2. To inflate the TireBalls, you use a needle similar to a basketball. The valve is flush with the rest of the surface to eliminate the chance of abrasion on adjacent cells.
3. Silicone is provided to lubricate the inside of the tire and reduce friction. Any rubbing between the tire, wheel, or other cells could result in eventual punctures.
4. First we inflated the TireBalls to 5 psi. Then we placed all of the cells inside the tire facing the same direction and evenly spaced before fully inflating them.
5. The good news is that TireBalls devised a multiport manifold that allows all the cells to be aired up to the same pressure at the same time. The bad news is that the multiport manifold is not commercially available. The alternative is to air up each cell individually.
6. We inflated the TireBalls to 12 psi with the tire mounted halfway onto the rim so we could still access the valves. Then we used all-thread and a ratchet wrench to mount the beadlock ring on our Walker Evans rim.
7. We started our testing on the Rubicon Trail by pulling the valve core out entirely (get it?). With the TireBalls inflated to 12 psi there was only minimal loss in ground clearance and traction was excellent.
8. The TireBalls did their job with the valve core removed, so we started drilling holes in the tire and puncturing the cells. (Only one tire was killed in the making of this article.) The look on the faces of people who passed by was priceless.
9. After drilling a couple of holes in the tire carcass, driving at freeway speeds, and puncturing numerous cells, we finally found the limits of the TireBalls.
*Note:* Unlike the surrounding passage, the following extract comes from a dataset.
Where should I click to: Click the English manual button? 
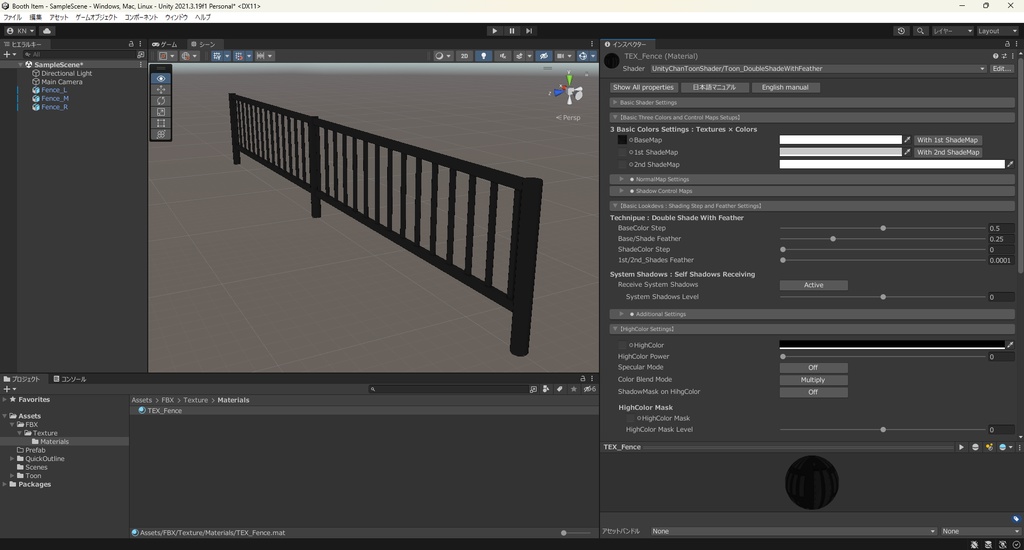click(x=785, y=87)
10. During our test on the Rubicon we came across this Toyota with a blown-up transfer case. We pulled him off the trail with no air in our passenger-side rear tire!
11. A non–DOT-approved tire on a beadlock rim with no air in it driving down the freeway? Yes, and we should add that we were welding in sandals at the same time.
12. When we broke down the tire and rim at the conclusion of our testing we found that 11 of the 20 TireBall cells had been compromised, but we were still able to drive on the tire since the remaining cells spread out inside the carcass.